EXERCISE DIRECTIONS - Would you please return the lines of the entries below starting at the line that has "399x364 pixels." and ending at the line that has "Toggle the Internet", both included, exactly as they are?

** RECORDS TO PROCESS follows **

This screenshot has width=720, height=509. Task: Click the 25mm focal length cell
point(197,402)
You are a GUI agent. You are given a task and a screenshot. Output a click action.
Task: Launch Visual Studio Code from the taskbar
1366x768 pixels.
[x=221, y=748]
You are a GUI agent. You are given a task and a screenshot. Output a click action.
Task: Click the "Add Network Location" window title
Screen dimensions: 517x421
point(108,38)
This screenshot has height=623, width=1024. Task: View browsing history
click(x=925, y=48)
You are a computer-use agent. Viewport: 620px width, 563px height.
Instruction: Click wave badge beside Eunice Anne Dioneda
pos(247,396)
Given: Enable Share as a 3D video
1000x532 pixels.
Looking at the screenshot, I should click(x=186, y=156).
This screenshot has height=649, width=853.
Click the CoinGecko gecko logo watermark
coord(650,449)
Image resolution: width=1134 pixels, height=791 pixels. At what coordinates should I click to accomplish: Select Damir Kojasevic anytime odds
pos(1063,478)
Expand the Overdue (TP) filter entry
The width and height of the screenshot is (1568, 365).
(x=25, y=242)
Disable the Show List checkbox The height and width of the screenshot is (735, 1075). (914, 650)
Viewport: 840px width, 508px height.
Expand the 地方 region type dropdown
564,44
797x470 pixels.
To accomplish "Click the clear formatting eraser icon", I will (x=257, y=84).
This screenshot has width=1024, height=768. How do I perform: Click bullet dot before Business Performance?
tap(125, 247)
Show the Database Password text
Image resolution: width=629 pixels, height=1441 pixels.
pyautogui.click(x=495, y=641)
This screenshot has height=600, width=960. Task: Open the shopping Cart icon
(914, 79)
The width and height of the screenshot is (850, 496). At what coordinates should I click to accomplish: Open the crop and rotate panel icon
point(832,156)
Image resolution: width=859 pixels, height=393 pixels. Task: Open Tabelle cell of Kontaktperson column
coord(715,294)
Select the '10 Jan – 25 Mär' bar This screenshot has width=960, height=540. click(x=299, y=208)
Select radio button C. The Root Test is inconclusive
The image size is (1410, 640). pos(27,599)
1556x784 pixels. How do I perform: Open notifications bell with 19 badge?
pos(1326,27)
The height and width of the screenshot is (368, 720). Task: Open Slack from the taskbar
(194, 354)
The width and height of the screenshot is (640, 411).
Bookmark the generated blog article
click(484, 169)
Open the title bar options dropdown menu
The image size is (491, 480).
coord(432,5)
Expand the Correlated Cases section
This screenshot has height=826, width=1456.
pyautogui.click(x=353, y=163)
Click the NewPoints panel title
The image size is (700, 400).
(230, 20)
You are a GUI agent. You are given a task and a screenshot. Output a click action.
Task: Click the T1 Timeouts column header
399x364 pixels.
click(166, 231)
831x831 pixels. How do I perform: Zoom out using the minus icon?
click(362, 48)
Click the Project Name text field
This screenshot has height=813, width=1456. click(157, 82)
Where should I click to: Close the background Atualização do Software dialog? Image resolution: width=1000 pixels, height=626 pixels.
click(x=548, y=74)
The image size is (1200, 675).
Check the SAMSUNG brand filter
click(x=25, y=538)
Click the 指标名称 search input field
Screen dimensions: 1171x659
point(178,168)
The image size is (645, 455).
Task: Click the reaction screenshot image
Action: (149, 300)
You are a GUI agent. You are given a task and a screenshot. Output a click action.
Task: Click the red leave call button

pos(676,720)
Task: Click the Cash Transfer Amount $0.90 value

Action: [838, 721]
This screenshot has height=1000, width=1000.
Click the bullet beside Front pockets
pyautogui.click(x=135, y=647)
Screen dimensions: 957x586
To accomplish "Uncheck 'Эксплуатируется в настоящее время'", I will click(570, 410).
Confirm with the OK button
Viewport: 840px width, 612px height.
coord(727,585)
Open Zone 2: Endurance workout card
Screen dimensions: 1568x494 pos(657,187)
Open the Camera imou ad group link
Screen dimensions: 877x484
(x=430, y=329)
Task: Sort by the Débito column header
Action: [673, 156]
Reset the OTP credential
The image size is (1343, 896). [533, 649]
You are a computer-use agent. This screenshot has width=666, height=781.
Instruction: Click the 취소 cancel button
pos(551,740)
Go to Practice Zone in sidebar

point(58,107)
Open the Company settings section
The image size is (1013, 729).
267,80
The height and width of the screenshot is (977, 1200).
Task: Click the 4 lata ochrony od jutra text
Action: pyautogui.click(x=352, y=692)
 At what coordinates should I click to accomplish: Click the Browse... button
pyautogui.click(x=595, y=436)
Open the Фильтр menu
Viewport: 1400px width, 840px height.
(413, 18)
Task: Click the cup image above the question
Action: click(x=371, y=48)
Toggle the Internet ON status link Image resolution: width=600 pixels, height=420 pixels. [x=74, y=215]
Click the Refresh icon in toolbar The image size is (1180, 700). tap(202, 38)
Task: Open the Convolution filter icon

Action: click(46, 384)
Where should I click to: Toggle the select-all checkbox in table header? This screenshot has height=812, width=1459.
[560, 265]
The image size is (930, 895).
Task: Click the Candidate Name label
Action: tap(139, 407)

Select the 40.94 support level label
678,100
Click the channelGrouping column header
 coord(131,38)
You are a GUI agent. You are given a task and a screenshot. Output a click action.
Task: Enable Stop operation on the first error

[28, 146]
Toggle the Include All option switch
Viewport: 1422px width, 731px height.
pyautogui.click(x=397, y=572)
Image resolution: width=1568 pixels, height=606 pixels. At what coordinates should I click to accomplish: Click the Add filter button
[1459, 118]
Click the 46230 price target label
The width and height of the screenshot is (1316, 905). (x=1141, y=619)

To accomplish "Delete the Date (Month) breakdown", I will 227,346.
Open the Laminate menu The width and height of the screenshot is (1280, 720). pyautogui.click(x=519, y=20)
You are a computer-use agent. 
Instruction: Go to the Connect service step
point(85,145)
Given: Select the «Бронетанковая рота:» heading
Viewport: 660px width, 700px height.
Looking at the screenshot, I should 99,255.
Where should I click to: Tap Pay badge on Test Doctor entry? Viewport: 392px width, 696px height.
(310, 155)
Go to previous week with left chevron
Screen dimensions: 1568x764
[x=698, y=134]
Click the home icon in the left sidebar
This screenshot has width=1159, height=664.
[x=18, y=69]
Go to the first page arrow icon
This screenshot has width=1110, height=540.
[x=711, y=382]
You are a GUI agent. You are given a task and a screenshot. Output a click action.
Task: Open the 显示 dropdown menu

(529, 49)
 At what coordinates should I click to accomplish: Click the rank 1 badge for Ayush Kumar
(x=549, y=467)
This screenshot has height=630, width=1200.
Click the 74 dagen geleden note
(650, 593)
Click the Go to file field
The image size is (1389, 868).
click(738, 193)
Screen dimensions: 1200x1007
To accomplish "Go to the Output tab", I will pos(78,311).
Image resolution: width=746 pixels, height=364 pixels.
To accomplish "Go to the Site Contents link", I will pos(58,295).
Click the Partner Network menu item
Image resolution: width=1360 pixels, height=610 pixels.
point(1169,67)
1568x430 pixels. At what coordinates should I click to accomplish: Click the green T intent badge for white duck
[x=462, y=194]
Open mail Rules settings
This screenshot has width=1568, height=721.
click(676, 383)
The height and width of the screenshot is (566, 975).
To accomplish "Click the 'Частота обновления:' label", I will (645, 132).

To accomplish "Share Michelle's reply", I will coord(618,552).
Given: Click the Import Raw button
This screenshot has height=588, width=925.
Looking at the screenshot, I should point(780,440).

** End of RECORDS TO PROCESS **

OUTPUT -
399x364 pixels.
click(166, 231)
831x831 pixels. How do I perform: Zoom out using the minus icon?
click(362, 48)
Click the Project Name text field
This screenshot has height=813, width=1456. click(157, 82)
Where should I click to: Close the background Atualização do Software dialog? Image resolution: width=1000 pixels, height=626 pixels.
click(x=548, y=74)
The image size is (1200, 675).
Check the SAMSUNG brand filter
click(x=25, y=538)
Click the 指标名称 search input field
Screen dimensions: 1171x659
point(178,168)
The image size is (645, 455).
Task: Click the reaction screenshot image
Action: (149, 300)
You are a GUI agent. You are given a task and a screenshot. Output a click action.
Task: Click the red leave call button

pos(676,720)
Task: Click the Cash Transfer Amount $0.90 value

Action: [838, 721]
This screenshot has height=1000, width=1000.
Click the bullet beside Front pockets
pyautogui.click(x=135, y=647)
Screen dimensions: 957x586
To accomplish "Uncheck 'Эксплуатируется в настоящее время'", I will click(570, 410).
Confirm with the OK button
Viewport: 840px width, 612px height.
coord(727,585)
Open Zone 2: Endurance workout card
Screen dimensions: 1568x494 pos(657,187)
Open the Camera imou ad group link
Screen dimensions: 877x484
(x=430, y=329)
Task: Sort by the Débito column header
Action: [673, 156]
Reset the OTP credential
The image size is (1343, 896). [533, 649]
You are a computer-use agent. This screenshot has width=666, height=781.
Instruction: Click the 취소 cancel button
pos(551,740)
Go to Practice Zone in sidebar

point(58,107)
Open the Company settings section
The image size is (1013, 729).
267,80
The height and width of the screenshot is (977, 1200).
Task: Click the 4 lata ochrony od jutra text
Action: pyautogui.click(x=352, y=692)
 At what coordinates should I click to accomplish: Click the Browse... button
pyautogui.click(x=595, y=436)
Open the Фильтр menu
Viewport: 1400px width, 840px height.
(413, 18)
Task: Click the cup image above the question
Action: click(x=371, y=48)
Toggle the Internet ON status link Image resolution: width=600 pixels, height=420 pixels. [x=74, y=215]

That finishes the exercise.